### [Data to use]
- - - - -
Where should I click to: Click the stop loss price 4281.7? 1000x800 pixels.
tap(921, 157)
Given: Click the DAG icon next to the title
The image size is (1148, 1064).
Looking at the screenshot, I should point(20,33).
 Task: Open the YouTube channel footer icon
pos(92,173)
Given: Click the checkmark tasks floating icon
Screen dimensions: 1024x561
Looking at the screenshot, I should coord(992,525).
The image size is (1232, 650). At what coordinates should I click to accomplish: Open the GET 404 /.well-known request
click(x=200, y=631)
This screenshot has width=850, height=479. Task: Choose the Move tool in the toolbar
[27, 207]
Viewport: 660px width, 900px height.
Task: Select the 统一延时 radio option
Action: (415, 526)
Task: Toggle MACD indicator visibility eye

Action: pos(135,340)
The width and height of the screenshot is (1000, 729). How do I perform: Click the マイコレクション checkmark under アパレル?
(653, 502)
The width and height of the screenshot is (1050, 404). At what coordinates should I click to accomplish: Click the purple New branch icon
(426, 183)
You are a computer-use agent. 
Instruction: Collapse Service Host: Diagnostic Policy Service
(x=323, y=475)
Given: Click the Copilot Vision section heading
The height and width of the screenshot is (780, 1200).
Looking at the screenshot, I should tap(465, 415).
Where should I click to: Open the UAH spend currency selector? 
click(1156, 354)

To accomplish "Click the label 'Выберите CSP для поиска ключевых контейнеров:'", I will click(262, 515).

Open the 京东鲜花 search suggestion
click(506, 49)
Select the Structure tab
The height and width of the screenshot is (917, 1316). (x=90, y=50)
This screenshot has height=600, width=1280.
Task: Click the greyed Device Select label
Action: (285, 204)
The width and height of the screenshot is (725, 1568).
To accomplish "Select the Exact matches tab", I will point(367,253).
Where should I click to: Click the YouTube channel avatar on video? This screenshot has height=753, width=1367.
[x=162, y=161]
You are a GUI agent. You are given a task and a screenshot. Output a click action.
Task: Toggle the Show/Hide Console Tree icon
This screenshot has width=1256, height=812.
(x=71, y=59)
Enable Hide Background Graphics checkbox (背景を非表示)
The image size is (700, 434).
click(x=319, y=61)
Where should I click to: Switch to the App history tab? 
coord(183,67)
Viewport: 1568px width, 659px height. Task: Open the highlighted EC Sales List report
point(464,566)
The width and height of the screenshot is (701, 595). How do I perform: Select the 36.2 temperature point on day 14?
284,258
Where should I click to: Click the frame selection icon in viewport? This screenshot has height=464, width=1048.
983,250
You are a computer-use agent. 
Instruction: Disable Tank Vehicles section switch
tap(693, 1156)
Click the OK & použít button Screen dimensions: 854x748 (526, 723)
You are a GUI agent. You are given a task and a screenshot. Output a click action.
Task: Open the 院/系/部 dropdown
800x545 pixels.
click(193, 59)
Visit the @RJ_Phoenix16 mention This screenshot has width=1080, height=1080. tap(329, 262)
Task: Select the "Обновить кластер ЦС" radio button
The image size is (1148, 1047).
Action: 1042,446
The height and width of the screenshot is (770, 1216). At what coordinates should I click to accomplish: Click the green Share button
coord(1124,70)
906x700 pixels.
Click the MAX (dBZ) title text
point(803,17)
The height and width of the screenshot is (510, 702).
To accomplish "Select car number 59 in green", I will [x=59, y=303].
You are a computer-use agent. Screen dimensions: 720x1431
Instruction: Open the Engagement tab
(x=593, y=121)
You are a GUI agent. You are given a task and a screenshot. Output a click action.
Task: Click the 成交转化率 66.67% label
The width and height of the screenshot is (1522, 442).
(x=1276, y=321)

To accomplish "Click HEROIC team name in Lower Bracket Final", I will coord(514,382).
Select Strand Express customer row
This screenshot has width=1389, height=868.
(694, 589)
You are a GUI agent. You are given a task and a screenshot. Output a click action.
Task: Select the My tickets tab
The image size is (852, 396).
- - - - -
### [Directions for this task]
Exactly as they appear above, return all of the records.

### [Solution for this task]
Where should I click to: Click the stop loss price 4281.7? 1000x800 pixels.
tap(921, 157)
Given: Click the DAG icon next to the title
The image size is (1148, 1064).
Looking at the screenshot, I should point(20,33).
 Task: Open the YouTube channel footer icon
pos(92,173)
Given: Click the checkmark tasks floating icon
Screen dimensions: 1024x561
Looking at the screenshot, I should coord(992,525).
The image size is (1232, 650). At what coordinates should I click to accomplish: Open the GET 404 /.well-known request
click(x=200, y=631)
This screenshot has width=850, height=479. Task: Choose the Move tool in the toolbar
[27, 207]
Viewport: 660px width, 900px height.
Task: Select the 统一延时 radio option
Action: (415, 526)
Task: Toggle MACD indicator visibility eye

Action: pos(135,340)
The width and height of the screenshot is (1000, 729). How do I perform: Click the マイコレクション checkmark under アパレル?
(653, 502)
The width and height of the screenshot is (1050, 404). At what coordinates should I click to accomplish: Click the purple New branch icon
(426, 183)
You are a computer-use agent. 
Instruction: Collapse Service Host: Diagnostic Policy Service
(x=323, y=475)
Given: Click the Copilot Vision section heading
The height and width of the screenshot is (780, 1200).
Looking at the screenshot, I should tap(465, 415).
Where should I click to: Open the UAH spend currency selector? 
click(1156, 354)

To accomplish "Click the label 'Выберите CSP для поиска ключевых контейнеров:'", I will click(262, 515).

Open the 京东鲜花 search suggestion
click(506, 49)
Select the Structure tab
The height and width of the screenshot is (917, 1316). (x=90, y=50)
This screenshot has height=600, width=1280.
Task: Click the greyed Device Select label
Action: (285, 204)
The width and height of the screenshot is (725, 1568).
To accomplish "Select the Exact matches tab", I will point(367,253).
Where should I click to: Click the YouTube channel avatar on video? This screenshot has height=753, width=1367.
[x=162, y=161]
You are a GUI agent. You are given a task and a screenshot. Output a click action.
Task: Toggle the Show/Hide Console Tree icon
This screenshot has width=1256, height=812.
(x=71, y=59)
Enable Hide Background Graphics checkbox (背景を非表示)
The image size is (700, 434).
click(x=319, y=61)
Where should I click to: Switch to the App history tab? 
coord(183,67)
Viewport: 1568px width, 659px height. Task: Open the highlighted EC Sales List report
point(464,566)
The width and height of the screenshot is (701, 595). How do I perform: Select the 36.2 temperature point on day 14?
284,258
Where should I click to: Click the frame selection icon in viewport? This screenshot has height=464, width=1048.
983,250
You are a computer-use agent. 
Instruction: Disable Tank Vehicles section switch
tap(693, 1156)
Click the OK & použít button Screen dimensions: 854x748 (526, 723)
You are a GUI agent. You are given a task and a screenshot. Output a click action.
Task: Open the 院/系/部 dropdown
800x545 pixels.
click(193, 59)
Visit the @RJ_Phoenix16 mention This screenshot has width=1080, height=1080. tap(329, 262)
Task: Select the "Обновить кластер ЦС" radio button
The image size is (1148, 1047).
Action: 1042,446
The height and width of the screenshot is (770, 1216). At what coordinates should I click to accomplish: Click the green Share button
coord(1124,70)
906x700 pixels.
Click the MAX (dBZ) title text
point(803,17)
The height and width of the screenshot is (510, 702).
To accomplish "Select car number 59 in green", I will [x=59, y=303].
You are a computer-use agent. Screen dimensions: 720x1431
Instruction: Open the Engagement tab
(x=593, y=121)
You are a GUI agent. You are given a task and a screenshot. Output a click action.
Task: Click the 成交转化率 66.67% label
The width and height of the screenshot is (1522, 442).
(x=1276, y=321)

To accomplish "Click HEROIC team name in Lower Bracket Final", I will coord(514,382).
Select Strand Express customer row
This screenshot has width=1389, height=868.
(694, 589)
You are a GUI agent. You are given a task and a screenshot. Output a click action.
Task: Select the My tickets tab
The image size is (852, 396).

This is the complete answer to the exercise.